» **Exercise**:
Every line below between the line holding "Image resolution: width=1429" and the line holding "Click the external-link", inclusive, should be repeated exactly, and all other lines omitted.

____________

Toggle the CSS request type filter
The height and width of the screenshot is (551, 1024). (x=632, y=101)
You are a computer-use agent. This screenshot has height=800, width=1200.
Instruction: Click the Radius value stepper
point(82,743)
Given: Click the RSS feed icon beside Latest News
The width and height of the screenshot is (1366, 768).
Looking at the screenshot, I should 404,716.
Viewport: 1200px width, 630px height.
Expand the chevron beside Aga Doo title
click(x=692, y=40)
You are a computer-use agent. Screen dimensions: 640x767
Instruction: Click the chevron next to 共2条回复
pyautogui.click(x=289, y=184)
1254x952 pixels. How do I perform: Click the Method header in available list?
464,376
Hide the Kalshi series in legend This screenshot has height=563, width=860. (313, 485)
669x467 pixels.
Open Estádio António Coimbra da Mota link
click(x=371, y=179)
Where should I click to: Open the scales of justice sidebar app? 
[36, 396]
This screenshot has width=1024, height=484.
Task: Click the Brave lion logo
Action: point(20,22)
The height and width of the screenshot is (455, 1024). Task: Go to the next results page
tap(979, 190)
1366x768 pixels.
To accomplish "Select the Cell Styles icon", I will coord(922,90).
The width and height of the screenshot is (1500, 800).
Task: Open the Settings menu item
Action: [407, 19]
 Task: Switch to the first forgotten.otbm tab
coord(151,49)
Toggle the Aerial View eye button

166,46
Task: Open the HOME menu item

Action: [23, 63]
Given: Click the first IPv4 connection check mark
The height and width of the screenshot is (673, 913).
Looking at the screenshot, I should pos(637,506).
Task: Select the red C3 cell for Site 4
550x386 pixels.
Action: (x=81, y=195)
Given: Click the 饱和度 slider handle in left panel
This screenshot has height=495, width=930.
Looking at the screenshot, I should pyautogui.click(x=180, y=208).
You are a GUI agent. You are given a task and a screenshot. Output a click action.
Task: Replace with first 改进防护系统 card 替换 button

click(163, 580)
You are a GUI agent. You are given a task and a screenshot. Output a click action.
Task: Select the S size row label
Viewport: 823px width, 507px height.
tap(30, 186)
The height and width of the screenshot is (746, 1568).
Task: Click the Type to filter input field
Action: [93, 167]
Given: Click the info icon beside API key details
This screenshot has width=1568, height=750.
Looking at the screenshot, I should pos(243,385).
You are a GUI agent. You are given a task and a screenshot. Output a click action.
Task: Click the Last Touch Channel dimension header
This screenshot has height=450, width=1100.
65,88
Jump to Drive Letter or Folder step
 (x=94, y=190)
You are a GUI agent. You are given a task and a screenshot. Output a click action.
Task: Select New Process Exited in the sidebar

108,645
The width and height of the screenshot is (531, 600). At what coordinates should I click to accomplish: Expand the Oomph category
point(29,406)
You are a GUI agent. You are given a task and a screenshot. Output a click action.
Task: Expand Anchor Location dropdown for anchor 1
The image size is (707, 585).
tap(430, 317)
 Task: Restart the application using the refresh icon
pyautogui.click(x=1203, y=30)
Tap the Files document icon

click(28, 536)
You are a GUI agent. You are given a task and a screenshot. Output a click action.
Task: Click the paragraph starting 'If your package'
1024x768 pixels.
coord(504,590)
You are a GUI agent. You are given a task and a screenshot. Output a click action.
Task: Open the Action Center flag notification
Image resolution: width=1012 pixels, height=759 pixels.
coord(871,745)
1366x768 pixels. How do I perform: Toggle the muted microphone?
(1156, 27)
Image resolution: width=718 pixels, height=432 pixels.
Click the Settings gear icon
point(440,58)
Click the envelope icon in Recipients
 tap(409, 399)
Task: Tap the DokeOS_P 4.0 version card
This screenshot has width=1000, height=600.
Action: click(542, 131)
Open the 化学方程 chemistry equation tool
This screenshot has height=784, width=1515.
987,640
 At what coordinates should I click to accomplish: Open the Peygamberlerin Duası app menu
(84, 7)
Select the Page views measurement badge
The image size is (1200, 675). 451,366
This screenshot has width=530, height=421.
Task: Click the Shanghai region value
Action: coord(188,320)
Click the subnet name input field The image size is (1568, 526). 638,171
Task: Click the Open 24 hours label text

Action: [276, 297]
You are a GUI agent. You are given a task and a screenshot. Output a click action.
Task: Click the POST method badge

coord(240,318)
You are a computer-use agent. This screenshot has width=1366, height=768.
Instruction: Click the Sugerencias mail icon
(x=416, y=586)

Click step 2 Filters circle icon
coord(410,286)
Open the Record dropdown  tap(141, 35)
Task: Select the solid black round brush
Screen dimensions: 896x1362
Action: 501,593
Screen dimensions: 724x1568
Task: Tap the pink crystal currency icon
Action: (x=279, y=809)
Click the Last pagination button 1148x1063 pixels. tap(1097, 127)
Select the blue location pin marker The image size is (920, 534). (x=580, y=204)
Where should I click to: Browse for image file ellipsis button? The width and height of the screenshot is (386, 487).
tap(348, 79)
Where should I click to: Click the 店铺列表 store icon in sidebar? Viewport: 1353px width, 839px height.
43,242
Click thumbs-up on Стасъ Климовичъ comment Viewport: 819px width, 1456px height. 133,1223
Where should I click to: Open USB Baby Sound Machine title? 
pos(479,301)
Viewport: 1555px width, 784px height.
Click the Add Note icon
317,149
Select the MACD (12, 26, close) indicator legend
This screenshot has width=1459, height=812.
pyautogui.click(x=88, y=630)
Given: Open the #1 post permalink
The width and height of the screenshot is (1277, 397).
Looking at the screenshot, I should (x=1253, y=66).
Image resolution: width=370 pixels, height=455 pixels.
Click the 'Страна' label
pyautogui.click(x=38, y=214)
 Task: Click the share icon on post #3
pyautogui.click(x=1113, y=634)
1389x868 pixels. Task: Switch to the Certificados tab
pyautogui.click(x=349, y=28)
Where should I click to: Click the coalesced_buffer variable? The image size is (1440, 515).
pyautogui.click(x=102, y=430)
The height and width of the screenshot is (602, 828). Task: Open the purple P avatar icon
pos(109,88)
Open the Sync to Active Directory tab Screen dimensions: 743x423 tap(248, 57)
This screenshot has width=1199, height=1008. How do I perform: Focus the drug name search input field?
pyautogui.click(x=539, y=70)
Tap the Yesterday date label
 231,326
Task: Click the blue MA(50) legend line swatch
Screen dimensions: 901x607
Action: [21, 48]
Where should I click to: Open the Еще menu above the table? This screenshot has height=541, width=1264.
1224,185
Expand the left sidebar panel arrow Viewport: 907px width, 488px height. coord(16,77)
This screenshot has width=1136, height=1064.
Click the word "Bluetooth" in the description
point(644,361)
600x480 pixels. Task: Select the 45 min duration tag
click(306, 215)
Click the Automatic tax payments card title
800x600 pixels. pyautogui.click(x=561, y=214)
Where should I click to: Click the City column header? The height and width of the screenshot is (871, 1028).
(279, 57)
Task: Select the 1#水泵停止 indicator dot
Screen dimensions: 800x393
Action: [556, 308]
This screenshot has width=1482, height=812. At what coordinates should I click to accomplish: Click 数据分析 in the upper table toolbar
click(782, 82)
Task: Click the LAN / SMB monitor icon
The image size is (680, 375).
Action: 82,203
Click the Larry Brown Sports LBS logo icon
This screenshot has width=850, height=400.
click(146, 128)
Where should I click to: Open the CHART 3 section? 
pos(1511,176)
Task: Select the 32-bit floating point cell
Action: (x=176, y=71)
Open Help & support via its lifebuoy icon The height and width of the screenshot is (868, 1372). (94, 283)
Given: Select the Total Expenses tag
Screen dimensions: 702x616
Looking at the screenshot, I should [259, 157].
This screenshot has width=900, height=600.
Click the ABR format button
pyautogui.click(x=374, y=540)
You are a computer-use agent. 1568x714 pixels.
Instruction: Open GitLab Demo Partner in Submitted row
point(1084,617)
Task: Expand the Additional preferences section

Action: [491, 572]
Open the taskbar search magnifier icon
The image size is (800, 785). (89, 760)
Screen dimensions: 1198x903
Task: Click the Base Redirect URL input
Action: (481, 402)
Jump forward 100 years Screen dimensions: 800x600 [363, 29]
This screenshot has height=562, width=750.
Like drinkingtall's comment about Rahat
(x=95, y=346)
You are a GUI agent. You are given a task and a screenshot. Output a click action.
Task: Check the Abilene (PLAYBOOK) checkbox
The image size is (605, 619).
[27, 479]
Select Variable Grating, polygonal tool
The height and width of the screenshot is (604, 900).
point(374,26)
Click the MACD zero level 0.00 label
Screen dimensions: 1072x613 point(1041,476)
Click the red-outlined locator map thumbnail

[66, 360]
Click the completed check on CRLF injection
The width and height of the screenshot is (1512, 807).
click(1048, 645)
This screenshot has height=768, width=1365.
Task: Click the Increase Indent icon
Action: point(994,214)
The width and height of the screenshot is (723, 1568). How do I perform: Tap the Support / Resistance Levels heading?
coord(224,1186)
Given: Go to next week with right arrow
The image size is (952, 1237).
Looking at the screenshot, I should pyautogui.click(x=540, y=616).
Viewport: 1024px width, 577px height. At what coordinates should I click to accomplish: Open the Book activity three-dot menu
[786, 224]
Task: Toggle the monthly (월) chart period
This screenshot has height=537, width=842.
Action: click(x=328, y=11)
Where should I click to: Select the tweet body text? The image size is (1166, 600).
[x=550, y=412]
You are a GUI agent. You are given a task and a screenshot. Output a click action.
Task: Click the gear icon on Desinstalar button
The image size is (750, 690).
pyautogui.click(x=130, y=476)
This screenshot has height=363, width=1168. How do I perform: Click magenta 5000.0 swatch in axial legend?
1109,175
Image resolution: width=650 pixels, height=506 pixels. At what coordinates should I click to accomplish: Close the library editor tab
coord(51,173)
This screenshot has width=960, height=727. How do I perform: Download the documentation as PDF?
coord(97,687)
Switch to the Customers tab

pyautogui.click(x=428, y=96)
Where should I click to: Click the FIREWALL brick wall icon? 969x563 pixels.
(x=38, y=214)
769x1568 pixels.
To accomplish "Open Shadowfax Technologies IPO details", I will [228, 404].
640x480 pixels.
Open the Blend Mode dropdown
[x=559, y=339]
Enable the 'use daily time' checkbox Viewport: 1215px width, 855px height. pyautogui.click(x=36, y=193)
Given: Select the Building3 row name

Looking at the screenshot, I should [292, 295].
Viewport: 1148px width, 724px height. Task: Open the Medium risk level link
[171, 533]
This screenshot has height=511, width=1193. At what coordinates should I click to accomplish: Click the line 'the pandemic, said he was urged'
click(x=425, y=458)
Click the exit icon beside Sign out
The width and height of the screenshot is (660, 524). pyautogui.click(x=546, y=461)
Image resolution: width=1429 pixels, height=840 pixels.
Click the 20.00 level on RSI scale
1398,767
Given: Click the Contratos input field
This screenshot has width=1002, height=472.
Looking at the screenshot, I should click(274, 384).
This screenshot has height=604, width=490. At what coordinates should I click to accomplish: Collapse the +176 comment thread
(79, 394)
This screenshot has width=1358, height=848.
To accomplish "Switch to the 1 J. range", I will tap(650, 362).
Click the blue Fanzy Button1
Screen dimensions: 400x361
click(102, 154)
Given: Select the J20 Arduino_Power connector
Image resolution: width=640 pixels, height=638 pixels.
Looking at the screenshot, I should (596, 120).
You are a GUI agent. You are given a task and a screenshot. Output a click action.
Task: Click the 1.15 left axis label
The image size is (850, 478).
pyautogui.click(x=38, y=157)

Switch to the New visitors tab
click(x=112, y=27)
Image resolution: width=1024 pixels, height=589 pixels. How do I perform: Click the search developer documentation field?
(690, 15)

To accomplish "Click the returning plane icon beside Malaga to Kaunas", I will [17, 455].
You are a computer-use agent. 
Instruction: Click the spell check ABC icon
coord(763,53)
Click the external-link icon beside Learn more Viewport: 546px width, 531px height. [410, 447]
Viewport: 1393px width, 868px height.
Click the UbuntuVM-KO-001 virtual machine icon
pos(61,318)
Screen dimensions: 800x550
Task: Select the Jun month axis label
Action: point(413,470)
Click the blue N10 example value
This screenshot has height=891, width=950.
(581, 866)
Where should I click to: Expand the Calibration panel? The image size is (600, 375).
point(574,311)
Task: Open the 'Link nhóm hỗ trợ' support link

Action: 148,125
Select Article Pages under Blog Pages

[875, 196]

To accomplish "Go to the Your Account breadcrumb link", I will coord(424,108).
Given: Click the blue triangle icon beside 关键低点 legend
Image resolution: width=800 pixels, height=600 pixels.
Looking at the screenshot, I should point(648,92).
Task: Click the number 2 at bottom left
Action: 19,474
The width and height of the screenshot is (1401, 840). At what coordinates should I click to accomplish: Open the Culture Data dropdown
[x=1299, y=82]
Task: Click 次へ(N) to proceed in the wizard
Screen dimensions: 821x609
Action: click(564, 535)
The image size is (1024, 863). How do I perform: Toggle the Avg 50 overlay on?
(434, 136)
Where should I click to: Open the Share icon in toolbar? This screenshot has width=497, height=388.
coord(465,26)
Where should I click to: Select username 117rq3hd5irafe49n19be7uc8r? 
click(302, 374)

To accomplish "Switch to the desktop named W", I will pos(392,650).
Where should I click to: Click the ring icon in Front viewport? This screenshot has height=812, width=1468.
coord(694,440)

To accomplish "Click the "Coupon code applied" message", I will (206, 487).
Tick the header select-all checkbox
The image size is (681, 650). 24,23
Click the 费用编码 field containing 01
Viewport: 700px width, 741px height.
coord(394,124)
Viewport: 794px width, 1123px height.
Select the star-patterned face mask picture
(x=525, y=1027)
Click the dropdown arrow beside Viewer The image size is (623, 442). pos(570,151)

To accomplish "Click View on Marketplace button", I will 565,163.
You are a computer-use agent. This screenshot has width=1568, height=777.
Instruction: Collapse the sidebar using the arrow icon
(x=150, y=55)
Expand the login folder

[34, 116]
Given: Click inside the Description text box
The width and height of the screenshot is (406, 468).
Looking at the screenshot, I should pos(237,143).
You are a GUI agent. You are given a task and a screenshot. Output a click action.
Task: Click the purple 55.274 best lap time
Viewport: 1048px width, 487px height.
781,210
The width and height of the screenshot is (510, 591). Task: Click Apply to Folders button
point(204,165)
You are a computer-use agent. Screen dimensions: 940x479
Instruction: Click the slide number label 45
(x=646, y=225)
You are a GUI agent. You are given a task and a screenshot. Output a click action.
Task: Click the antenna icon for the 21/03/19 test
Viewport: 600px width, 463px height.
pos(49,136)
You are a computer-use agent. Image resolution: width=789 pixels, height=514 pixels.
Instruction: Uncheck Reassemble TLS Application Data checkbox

____________

» **Final answer**:
Image resolution: width=1429 pixels, height=840 pixels.
Click the 20.00 level on RSI scale
1398,767
Given: Click the Contratos input field
This screenshot has width=1002, height=472.
Looking at the screenshot, I should click(274, 384).
This screenshot has height=604, width=490. At what coordinates should I click to accomplish: Collapse the +176 comment thread
(79, 394)
This screenshot has width=1358, height=848.
To accomplish "Switch to the 1 J. range", I will tap(650, 362).
Click the blue Fanzy Button1
Screen dimensions: 400x361
click(102, 154)
Given: Select the J20 Arduino_Power connector
Image resolution: width=640 pixels, height=638 pixels.
Looking at the screenshot, I should (596, 120).
You are a GUI agent. You are given a task and a screenshot. Output a click action.
Task: Click the 1.15 left axis label
The image size is (850, 478).
pyautogui.click(x=38, y=157)

Switch to the New visitors tab
click(x=112, y=27)
Image resolution: width=1024 pixels, height=589 pixels. How do I perform: Click the search developer documentation field?
(690, 15)

To accomplish "Click the returning plane icon beside Malaga to Kaunas", I will [17, 455].
You are a computer-use agent. 
Instruction: Click the spell check ABC icon
coord(763,53)
Click the external-link icon beside Learn more Viewport: 546px width, 531px height. [410, 447]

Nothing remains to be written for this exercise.